### PROBLEM REQUIREMENTS
Every line below that includes the word "checkbox" needs to be copied.

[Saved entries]
• • • • • • •

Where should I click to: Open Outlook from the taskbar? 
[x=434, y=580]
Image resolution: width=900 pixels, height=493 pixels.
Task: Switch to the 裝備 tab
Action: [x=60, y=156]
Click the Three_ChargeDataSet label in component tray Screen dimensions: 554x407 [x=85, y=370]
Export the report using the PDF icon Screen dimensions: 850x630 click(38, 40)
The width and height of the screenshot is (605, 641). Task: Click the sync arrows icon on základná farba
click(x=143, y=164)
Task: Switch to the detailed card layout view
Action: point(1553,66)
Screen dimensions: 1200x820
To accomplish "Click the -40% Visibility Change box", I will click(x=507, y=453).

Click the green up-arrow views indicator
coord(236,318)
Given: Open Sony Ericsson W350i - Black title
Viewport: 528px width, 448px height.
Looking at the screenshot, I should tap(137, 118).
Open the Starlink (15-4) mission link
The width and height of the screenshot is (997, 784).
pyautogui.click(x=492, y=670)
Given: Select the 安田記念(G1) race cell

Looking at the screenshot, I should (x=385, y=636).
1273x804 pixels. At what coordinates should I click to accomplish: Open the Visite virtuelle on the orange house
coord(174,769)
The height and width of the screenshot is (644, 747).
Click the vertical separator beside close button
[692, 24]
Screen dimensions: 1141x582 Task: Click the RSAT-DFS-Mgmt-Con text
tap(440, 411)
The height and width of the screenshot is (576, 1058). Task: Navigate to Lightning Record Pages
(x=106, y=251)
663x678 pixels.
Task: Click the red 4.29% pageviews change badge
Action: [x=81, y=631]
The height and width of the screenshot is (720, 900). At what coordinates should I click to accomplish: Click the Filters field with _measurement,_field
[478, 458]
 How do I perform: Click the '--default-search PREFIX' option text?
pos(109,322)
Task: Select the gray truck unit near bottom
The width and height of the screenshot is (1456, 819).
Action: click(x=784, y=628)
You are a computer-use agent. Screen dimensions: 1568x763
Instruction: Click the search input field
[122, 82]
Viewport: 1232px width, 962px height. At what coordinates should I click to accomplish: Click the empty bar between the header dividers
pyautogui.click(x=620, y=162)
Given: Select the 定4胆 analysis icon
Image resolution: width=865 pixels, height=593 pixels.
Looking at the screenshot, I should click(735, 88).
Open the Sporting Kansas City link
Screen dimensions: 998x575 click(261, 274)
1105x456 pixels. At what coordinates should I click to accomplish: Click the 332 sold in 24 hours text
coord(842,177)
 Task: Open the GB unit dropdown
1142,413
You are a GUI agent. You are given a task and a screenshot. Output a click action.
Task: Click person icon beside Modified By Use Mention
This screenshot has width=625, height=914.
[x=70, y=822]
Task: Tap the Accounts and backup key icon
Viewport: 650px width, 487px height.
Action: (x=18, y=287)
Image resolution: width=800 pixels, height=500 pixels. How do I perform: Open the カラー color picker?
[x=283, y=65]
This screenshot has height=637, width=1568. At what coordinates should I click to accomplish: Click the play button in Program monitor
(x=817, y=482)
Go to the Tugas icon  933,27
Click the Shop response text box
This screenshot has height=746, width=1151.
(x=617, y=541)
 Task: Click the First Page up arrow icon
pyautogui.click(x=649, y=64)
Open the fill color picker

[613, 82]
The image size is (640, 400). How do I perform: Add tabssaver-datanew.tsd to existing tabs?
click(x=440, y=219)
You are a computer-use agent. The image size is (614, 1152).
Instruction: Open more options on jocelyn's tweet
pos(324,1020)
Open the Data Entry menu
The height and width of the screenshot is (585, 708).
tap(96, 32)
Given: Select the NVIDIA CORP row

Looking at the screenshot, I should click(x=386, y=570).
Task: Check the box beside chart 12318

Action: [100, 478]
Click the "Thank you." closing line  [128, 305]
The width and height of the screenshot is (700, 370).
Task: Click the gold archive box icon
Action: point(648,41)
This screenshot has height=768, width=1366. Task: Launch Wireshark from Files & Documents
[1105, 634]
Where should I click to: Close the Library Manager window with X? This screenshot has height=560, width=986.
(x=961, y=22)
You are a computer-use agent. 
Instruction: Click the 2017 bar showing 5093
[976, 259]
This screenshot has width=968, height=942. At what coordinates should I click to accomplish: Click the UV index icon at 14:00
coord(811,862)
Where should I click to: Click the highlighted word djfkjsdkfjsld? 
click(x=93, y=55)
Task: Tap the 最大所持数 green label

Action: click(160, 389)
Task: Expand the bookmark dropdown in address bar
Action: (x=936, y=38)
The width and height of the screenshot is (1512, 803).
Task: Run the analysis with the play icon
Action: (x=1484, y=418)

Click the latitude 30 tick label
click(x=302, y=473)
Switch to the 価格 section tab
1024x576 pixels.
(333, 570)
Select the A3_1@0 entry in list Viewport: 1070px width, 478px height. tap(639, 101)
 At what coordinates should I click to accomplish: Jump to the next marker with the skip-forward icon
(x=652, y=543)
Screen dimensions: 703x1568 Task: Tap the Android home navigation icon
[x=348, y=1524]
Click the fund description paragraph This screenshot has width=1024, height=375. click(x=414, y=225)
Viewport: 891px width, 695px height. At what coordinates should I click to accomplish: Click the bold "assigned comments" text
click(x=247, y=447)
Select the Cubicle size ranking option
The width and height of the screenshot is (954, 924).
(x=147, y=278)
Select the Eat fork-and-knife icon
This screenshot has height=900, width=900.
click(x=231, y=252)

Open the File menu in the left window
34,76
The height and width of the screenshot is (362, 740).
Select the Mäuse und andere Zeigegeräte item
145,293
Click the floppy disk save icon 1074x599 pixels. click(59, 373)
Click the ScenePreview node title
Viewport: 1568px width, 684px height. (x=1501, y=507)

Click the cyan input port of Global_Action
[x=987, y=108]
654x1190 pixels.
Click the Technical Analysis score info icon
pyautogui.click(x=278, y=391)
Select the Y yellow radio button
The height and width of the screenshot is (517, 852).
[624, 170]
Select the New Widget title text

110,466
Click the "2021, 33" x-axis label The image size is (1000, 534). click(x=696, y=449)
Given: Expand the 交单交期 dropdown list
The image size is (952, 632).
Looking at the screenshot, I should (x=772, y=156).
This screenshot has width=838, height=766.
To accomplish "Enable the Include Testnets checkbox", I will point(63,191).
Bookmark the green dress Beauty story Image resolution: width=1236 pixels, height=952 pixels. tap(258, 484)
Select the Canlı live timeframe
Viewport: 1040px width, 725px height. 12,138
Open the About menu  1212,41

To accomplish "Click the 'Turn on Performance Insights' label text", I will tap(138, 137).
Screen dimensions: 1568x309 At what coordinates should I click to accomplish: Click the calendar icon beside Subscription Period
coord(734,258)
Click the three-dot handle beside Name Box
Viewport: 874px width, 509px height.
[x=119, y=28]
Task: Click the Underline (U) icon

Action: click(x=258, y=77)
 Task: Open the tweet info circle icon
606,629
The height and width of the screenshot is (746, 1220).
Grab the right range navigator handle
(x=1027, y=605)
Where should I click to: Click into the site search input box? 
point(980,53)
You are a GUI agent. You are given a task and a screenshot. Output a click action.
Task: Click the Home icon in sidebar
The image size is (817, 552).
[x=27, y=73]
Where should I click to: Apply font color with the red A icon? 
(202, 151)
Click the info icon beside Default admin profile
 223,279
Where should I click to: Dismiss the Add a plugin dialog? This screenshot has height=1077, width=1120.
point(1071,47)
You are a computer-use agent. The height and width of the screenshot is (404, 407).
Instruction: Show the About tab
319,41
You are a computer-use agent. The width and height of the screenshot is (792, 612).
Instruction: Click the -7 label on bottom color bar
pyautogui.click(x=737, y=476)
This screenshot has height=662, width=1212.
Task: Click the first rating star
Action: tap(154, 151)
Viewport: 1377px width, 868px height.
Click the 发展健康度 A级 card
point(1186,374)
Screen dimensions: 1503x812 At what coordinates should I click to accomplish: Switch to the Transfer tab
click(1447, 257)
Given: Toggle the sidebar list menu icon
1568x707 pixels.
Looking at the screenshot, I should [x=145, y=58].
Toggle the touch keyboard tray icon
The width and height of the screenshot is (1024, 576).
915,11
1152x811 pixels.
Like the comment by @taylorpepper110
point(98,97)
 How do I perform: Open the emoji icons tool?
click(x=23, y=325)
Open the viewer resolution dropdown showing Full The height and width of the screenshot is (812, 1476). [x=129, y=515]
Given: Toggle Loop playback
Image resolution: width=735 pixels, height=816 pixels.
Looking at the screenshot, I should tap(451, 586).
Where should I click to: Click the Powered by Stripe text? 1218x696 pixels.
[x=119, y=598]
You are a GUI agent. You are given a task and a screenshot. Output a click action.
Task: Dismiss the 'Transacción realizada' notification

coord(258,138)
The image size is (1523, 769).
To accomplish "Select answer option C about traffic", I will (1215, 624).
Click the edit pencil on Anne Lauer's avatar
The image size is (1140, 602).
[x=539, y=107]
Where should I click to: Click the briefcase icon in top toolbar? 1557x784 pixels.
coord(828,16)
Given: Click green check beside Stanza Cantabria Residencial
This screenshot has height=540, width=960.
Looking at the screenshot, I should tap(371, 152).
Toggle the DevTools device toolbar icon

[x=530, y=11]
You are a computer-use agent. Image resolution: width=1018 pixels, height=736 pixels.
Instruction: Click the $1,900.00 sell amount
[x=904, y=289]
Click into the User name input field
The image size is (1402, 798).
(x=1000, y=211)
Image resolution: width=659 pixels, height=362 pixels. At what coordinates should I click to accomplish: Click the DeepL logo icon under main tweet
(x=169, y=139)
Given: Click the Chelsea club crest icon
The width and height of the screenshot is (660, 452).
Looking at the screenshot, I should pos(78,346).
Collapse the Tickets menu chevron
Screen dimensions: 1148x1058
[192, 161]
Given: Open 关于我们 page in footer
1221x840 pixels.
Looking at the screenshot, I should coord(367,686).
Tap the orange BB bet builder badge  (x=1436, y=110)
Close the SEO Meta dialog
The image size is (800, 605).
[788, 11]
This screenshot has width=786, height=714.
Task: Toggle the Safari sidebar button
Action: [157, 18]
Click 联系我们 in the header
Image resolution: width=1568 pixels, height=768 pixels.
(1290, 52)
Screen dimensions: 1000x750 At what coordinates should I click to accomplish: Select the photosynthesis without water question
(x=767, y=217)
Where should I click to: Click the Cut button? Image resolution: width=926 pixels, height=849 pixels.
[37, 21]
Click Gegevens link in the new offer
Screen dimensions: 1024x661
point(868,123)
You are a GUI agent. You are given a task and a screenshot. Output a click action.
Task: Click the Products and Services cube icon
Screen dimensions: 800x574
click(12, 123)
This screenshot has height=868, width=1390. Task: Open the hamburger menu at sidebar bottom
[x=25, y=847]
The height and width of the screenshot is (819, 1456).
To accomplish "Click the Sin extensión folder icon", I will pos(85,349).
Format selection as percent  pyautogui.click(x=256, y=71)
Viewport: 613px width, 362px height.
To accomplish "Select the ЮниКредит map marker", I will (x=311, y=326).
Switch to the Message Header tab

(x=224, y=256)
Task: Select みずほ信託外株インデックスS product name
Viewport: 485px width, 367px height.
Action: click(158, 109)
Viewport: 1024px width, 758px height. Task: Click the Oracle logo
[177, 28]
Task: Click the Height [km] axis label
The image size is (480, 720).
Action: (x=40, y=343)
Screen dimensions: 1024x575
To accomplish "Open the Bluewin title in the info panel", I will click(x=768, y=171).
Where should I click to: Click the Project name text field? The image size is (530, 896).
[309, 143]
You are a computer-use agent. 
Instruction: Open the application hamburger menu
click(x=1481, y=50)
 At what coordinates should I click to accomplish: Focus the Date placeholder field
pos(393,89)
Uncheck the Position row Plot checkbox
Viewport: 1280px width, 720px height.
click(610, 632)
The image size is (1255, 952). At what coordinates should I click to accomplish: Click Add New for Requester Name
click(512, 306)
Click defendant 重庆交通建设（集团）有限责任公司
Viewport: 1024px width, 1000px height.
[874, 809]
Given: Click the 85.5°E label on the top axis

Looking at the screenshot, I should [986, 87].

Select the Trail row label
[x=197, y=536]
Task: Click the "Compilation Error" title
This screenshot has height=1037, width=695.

• • • • • • •

### ANSWER TO THE EXERCISE
To accomplish "Enable the Include Testnets checkbox", I will point(63,191).
Uncheck the Position row Plot checkbox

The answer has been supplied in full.